Page:Sacher-Masoch - A Kolomea - Contes juifs et petits russiens, 1879.djvu/243

Le texte de cette page a été corrigé et est conforme au fac-similé.
233
NOTRE DÉPUTÉ.

La baronne lui répondit par un soupir. Mais à dater de ce soir-là elle s’occupa plus activement que jamais de l’élection de son mari. Il fallait qu’elle amenât à ses pieds, à tout prix, ce Russe récalcitrant.

Le jour de l’élection arriva. Dès l’aube, avant que les coqs se missent à leur toilette, madame Téofila, la tête hérissée de papillotes, écouta son mari qui, monté sur une caisse et drapé dans sa robe de chambre, débitait une dernière fois sa harangue.

Non loin de l’hôtel de ville, où le vole devait avoir lieu, se trouvait une taverne juive. C’était le rendez-vous des électeurs. Des fermiers, parés de redingotes à brandebourgs, arrivèrent dans de petites voitures ; puis vinrent les juifs, entassés dans une butka. Les paysans, eux, firent leur apparition, montés pour la plupart sur de petits chevaux décharnés ; il en vint aussi à pied, une canne de coudrier à la main.

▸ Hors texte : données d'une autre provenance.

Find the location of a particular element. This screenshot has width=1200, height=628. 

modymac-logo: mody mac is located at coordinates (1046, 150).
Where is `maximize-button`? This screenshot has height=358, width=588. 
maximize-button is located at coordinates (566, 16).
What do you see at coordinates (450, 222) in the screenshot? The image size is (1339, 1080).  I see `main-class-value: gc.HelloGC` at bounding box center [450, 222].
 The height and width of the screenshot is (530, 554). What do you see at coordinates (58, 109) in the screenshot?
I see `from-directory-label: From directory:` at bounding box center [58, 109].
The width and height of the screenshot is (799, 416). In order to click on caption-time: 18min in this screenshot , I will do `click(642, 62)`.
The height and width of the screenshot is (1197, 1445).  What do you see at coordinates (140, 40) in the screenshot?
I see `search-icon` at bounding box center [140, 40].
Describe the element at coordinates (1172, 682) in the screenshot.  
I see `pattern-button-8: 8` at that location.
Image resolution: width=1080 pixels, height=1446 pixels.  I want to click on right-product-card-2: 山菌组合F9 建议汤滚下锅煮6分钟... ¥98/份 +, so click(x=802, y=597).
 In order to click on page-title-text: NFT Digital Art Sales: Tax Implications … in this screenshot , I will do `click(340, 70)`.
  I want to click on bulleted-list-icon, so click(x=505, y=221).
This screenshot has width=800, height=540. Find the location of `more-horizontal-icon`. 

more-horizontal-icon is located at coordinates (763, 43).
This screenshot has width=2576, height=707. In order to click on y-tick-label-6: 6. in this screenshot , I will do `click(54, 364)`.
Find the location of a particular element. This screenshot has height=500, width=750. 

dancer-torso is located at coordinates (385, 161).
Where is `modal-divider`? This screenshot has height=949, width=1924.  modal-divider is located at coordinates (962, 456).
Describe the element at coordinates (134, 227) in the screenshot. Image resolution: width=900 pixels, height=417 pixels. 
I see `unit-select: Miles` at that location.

Ils s’assirent dans la taverne, burent de l’eau-de-vie et écoutèrent en silence l’aubergiste, le chantre, et l’écrivain public, qui discutaient leurs opinions.

Dans la grande salle où l’on dansait le dimanche, les candidats causaient entre eux. Le candidat russe ouvrit le feu par un exorde éblouissant. M. Kamil s’avança ensuite, la main dans son gilet. Il entonna son discours, pendant que Téofila, qui le possédait plus complètement que lui, se tenait au pied de la tribune et lui soufflait les paroles dès qu’il restait court. Tout se passa mieux que M. Kamil lui-même n’eût pu l’espérer. Les fermiers crièrent bravo à plusieurs reprises, et applaudirent des pieds et des mains. C’était quelque chose.

Cependant, la clôture du scrutin approchait et les électeurs restaient indécis.